Pouvez-vous nous présenter vos travaux au sein de l’ISAE-SUPAERO ?
Je suis enseignant-chercheur à l’ISAE-SUPAERO depuis janvier 2022. J’ai été recruté notamment pour développer un axe de recherche sur la propulsion électrique spatiale à l’Institut. En effet, ma recherche porte sur deux thèmes principaux : le développement de sources plasmas innovantes et la compatibilité électromagnétique entre les propulseurs électriques et le satellite.
Pourquoi avoir décidé de participer à l’organisation de l’IEPC 2024 ?
Valentin Mazières
En 2023, nous avons encadré une stagiaire de M2, Célia Bouyssou, que nous encadrons maintenant en thèse sur le sujet suivant « Analyse du comportement électromagnétique des chambres à vide en présence de plumes de propulseurs électriques spatiaux ». Cette thèse se déroule à l’ISAE-SUPAERO, financée par un projet école AID. Ce sujet de thèse s’intègre dans le contexte récent du “New-Space”. En effet, ce nouveau paradigme a ouvert aux acteurs privés l’accès à l’exploration spatiale, ce qui a engendré une augmentation du nombre de satellites dans l’espace.
Afin de réduire les coûts de fabrication et de lancement, la taille des satellites a été réduite grâce au développement des cubsat ou nanosat. La réduction de la taille des satellites entraîne des problèmes de compatibilité électromagnétique (CEM) entre les propulseurs et les systèmes de communications. Une des sources majeures de perturbation est le rayonnement électromagnétique du propulseur. Pour mesurer ce rayonnement sur terre, il est nécessaire de faire fonctionner le propulseur dans une chambre à vide métallique. Cette chambre a un impact non négligeable sur le comportement des ondes électromagnétiques se propageant à l’intérieur.

◆ **Consigne A**
Recopiez à l'identique, s'il vous plaît, la partie de la liste qui s'ouvre sur la ligne contenant « Click inside the Reference number field » et se ferme sur la ligne contenant « [x=496, y=92] », ces deux lignes incluses. Laissez les images de côté.
La liste qui suit n'a aucun rapport avec le bloc de texte.

◆ **Liste fournie**
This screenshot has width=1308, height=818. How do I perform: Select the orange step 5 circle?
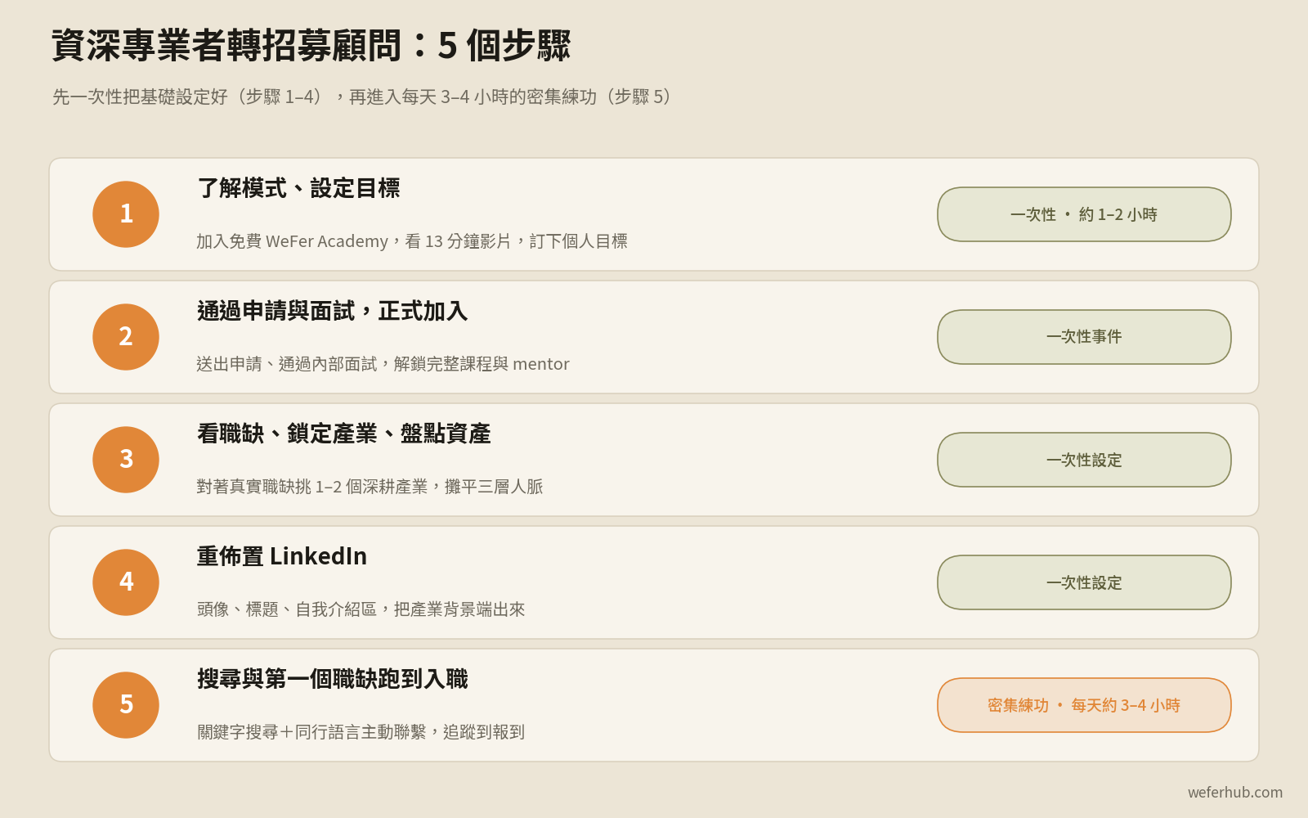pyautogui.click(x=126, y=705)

---

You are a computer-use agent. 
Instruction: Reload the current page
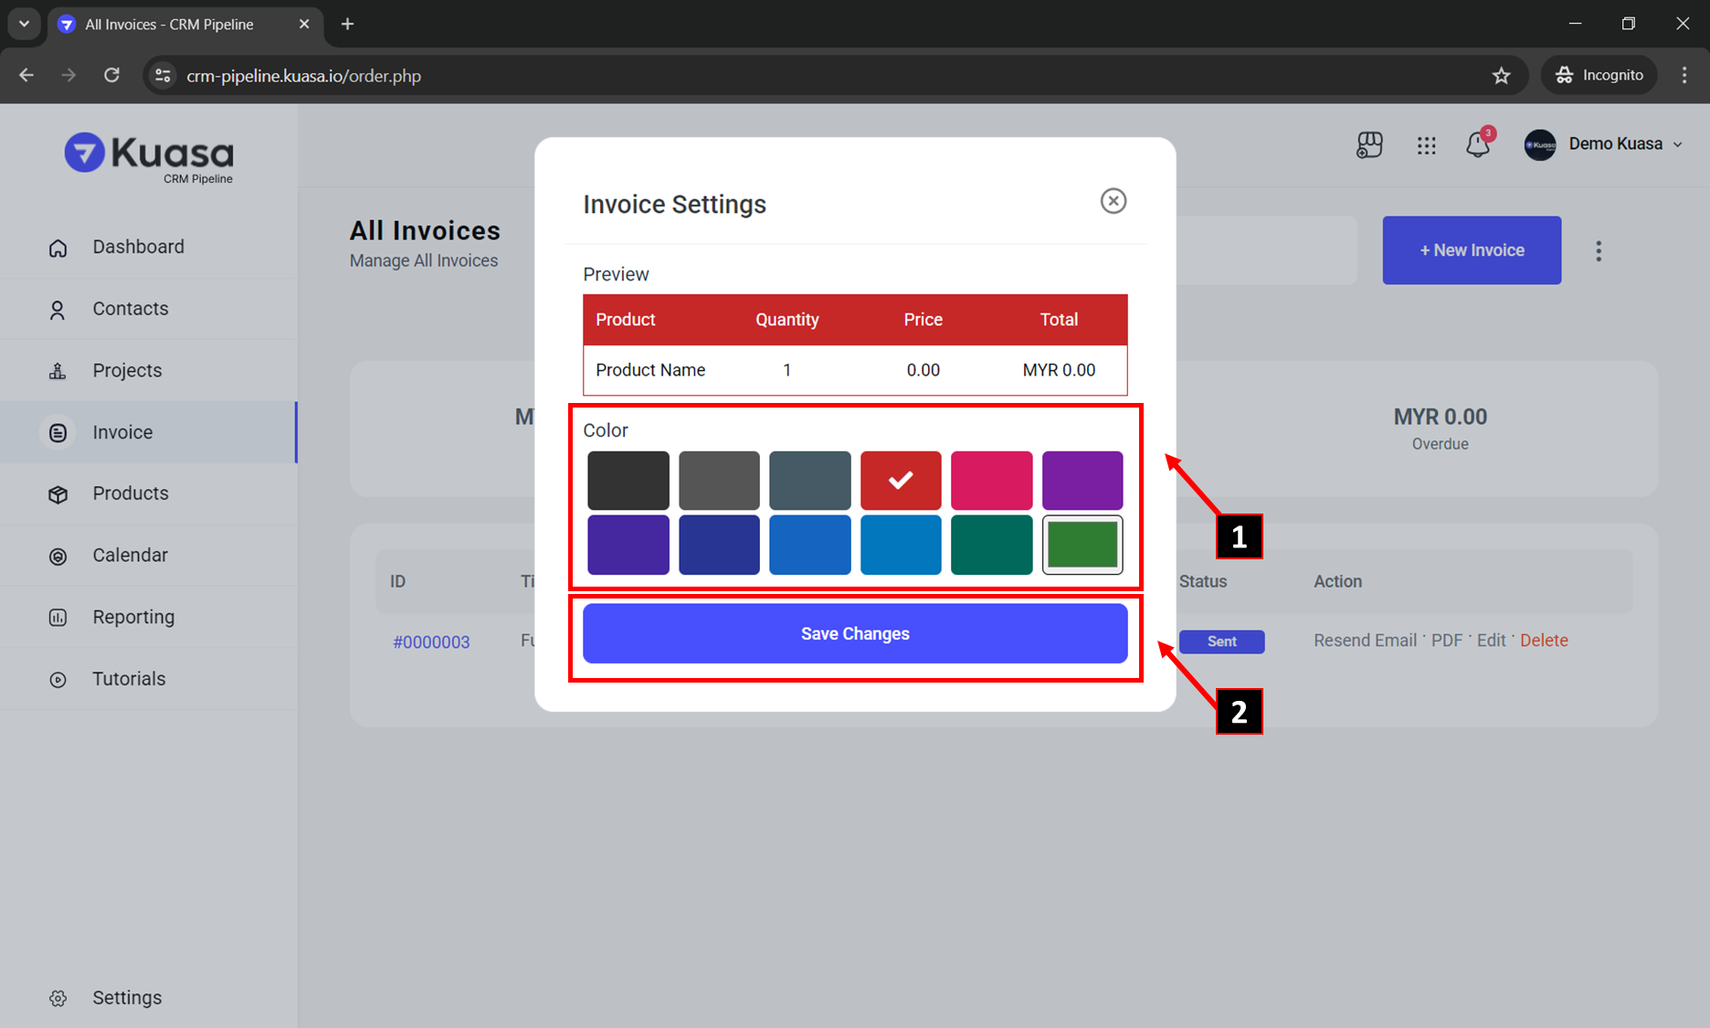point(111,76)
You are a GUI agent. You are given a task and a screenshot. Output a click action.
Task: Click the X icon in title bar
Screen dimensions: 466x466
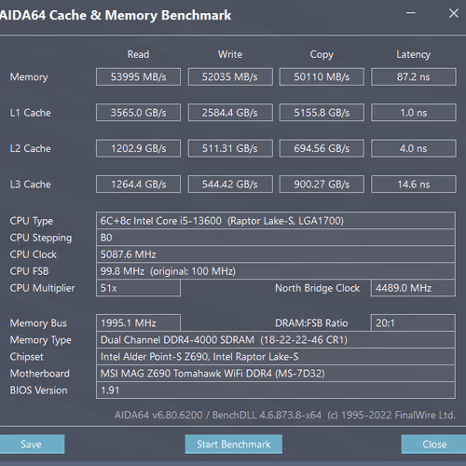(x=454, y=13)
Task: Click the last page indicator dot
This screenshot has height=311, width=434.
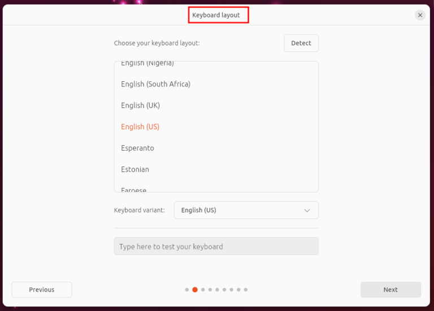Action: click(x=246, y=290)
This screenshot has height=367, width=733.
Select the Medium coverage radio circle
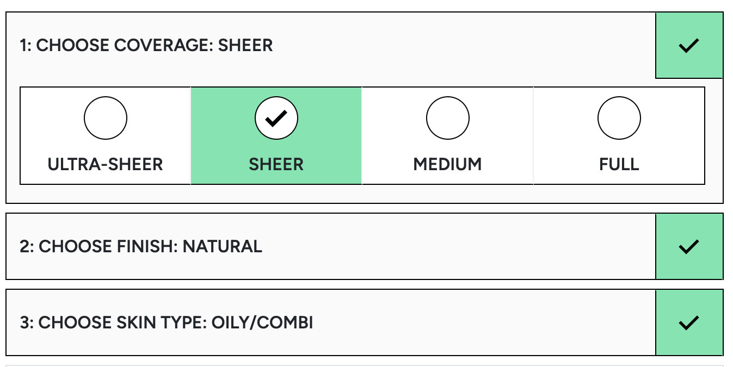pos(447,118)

---

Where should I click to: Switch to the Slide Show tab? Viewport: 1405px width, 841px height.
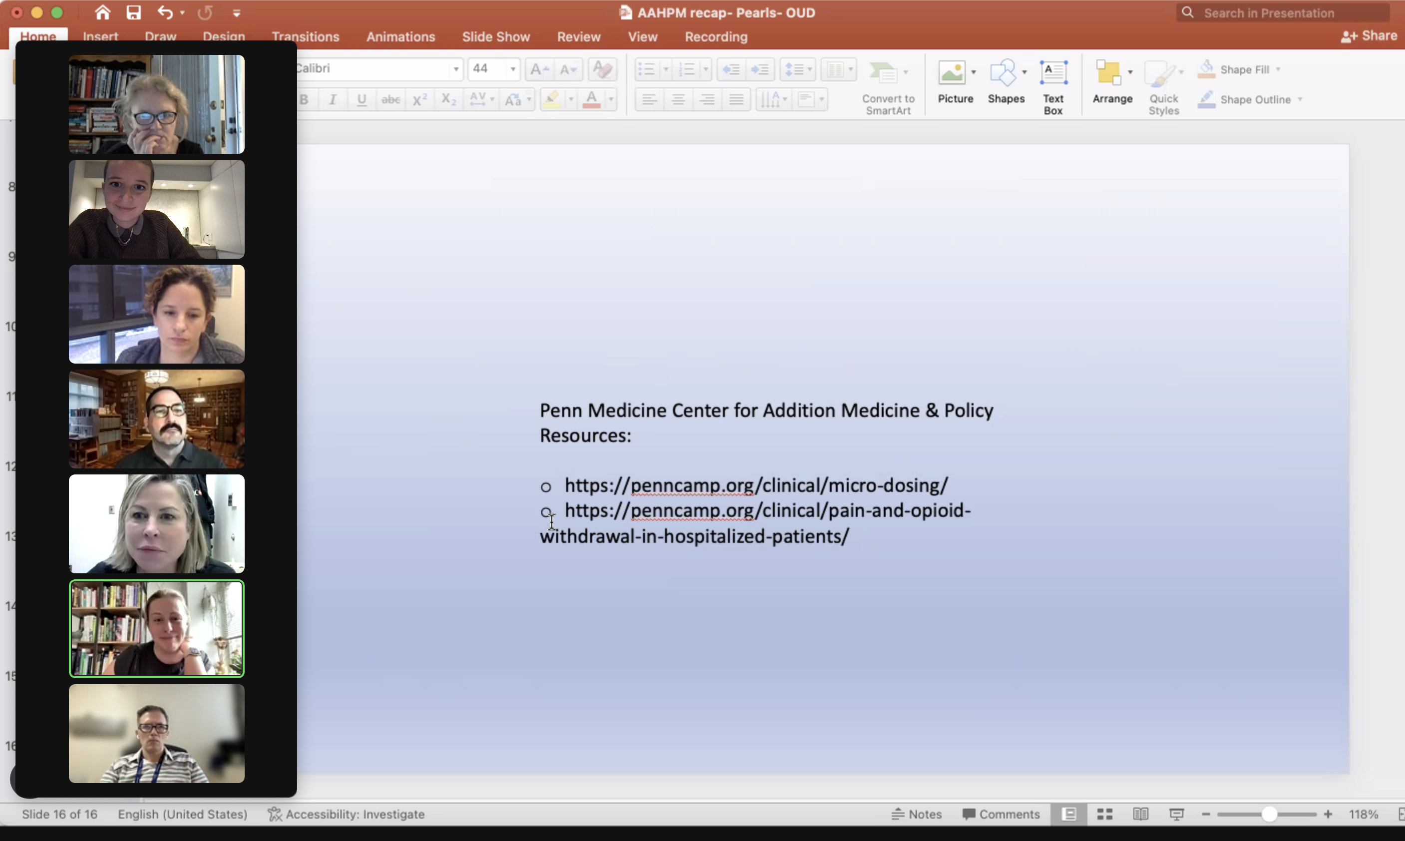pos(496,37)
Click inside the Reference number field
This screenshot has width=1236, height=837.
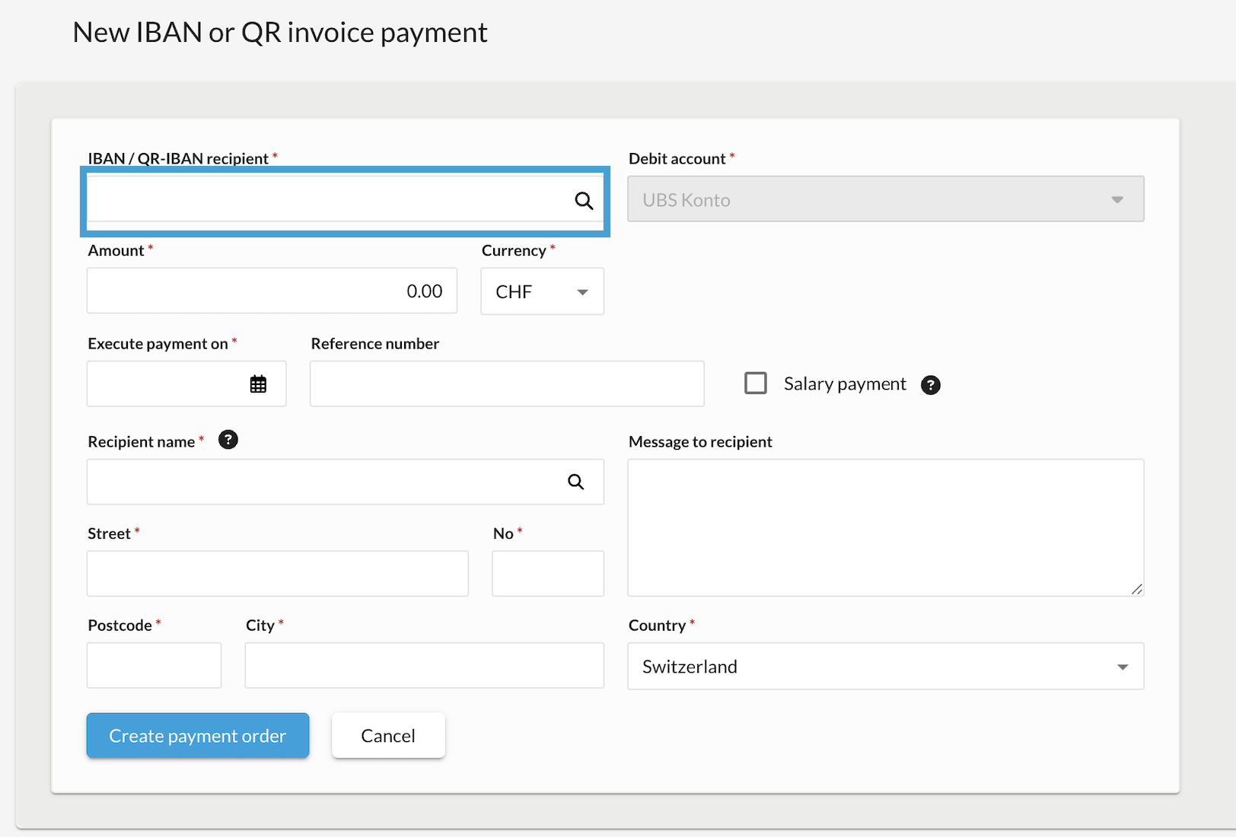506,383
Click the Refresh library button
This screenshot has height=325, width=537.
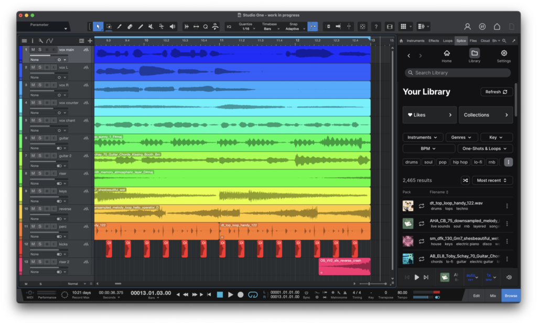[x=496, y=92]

◆ **Consigne B**
Résumez le bloc de texte en trois phrases.

◆ **Réponse complète A**
Click inside the Reference number field
This screenshot has width=1236, height=837.
506,383
Click the Refresh library button
This screenshot has height=325, width=537.
[x=496, y=92]

◆ **Réponse complète B**
Enseignant-chercheur à l'ISAE-SUPAERO depuis janvier 2022, l'auteur des réponses a été recruté pour développer la recherche sur la propulsion électrique spatiale, avec deux thèmes : les sources plasmas innovantes et la compatibilité électromagnétique entre propulseurs électriques et satellite. Une thèse encadrée à l'ISAE-SUPAERO analyse le comportement électromagnétique des chambres à vide en présence de plumes de propulseurs électriques spatiaux, dans le contexte du « New-Space », qui a fait augmenter le nombre de satellites. La réduction de la taille des satellites crée des problèmes de compatibilité électromagnétique, et mesurer sur terre le rayonnement d'un propulseur exige une chambre à vide métallique qui influe elle-même sur les ondes.